Text shown:
——————

Outline of the Ariadne database search

We designed the software Ariadne to assign a particular RNA identity by searching a set of MS/MS data resulting from the fragments produced by limited nucleolytic cleavage against a DNA/RNA database. Figure 1 illustrates the outline of the Ariadne search algorithm. To specify a particular RNA with limited MS/MS data from huge numbers of potential RNA species in the database, Ariadne evaluates the MS data in two steps. In the first ‘MS/MS ion searching’ step, the software compares the peak list extracted from raw MS data of a sample RNA and its RNase fragments with those obtained by in silico nuclease digestion of all RNA entries in the sequence database, evaluates the data matching by a quantitative score and selects candidate oligoribonucleotide(s). In general, however, a single oligonucleotide fragment produced by RNase digestion is assigned to multiple RNA entries in the database and cannot be used to specify a single RNA species. Thus in the second ‘nucleotide mapping’ step, Ariadne maps a set of nucleotide fragments identified in the sample RNA on all RNA entries in the database, evaluates the density of localization by a probability-based score and finds the RNA species with the highest score. It should be noted that these two evaluation steps were necessary for reliable RNA identification, essentially because RNA has fewer variable constituents than protein (4 versus 20) and thereby has a decreased likelihood of producing a unique fragment that can be attributed to a single RNA species upon RNase digestion. In addition, RNA is transcribed from relatively wide, undefined regions of the genome, whereas proteins are encoded by genes, which occur within relatively narrow, defined regions of the genome (see ‘Discussion’ section).

Figure 1.

Schematic diagram of the Ariadne database search program. Ariadne evaluates tandem MS data of nucleolytic fragments of RNA using a unique two-step algorithm, ‘MS/MS ion search’ and ‘nucleotide mapping’. See text for details.

Figure 1.

Schematic diagram of the Ariadne database search program. Ariadne evaluates tandem MS data of nucleolytic fragments of RNA using a unique two-step algorithm, ‘MS/MS ion search’ and ‘nucleotide mapping’. See text for details.

Design of the Ariadne database search engine

Ariadne is a web application for interactive database searching. The user interface to Ariadne is a web browser, and the searches are defined using common gateway interface (CGI) forms. A form may be used to specify a peak list file and a search parameter file, which are then uploaded to the Ariadne server. Search parameters can also be specified using an interactive form. The Ariadne search engine is executed as a CGI program. Upon completion of a search, it calls a CGI script that reads the results from the internal database and returns an HTML report to the client browser. Links to additional pages generated on the fly by CGI scripts provide more detailed views of the results.

——————

Data provided:
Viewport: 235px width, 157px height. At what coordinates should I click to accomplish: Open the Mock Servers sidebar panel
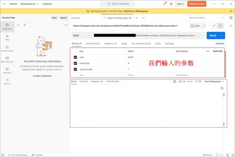(x=7, y=60)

——————

Required actions:
• 1. In the Ariadne text, rewrite the stretch from "Design of the" through "of the results.", replacing "web browser" with "desktop client".
• 2. Based on the Ariadne text, does each statement agree with it? Answer yes or no, quoting the words that decide.
(a) Ariadne evaluates the MS data in two steps.
(b) RNA has more variable constituents than protein.
(c) The Ariadne search engine runs as a CGI program.

Replies:
• 1.
Design of the Ariadne database search engine

Ariadne is a web application for interactive database searching. The user interface to Ariadne is a desktop client, and the searches are defined using common gateway interface (CGI) forms. A form may be used to specify a peak list file and a search parameter file, which are then uploaded to the Ariadne server. Search parameters can also be specified using an interactive form. The Ariadne search engine is executed as a CGI program. Upon completion of a search, it calls a CGI script that reads the results from the internal database and returns an HTML report to the client browser. Links to additional pages generated on the fly by CGI scripts provide more detailed views of the results.

• 2.
(a) Yes: "Ariadne evaluates the MS data in two steps."
(b) No: "RNA has fewer variable constituents than protein (4 versus 20)."
(c) Yes: "The Ariadne search engine is executed as a CGI program."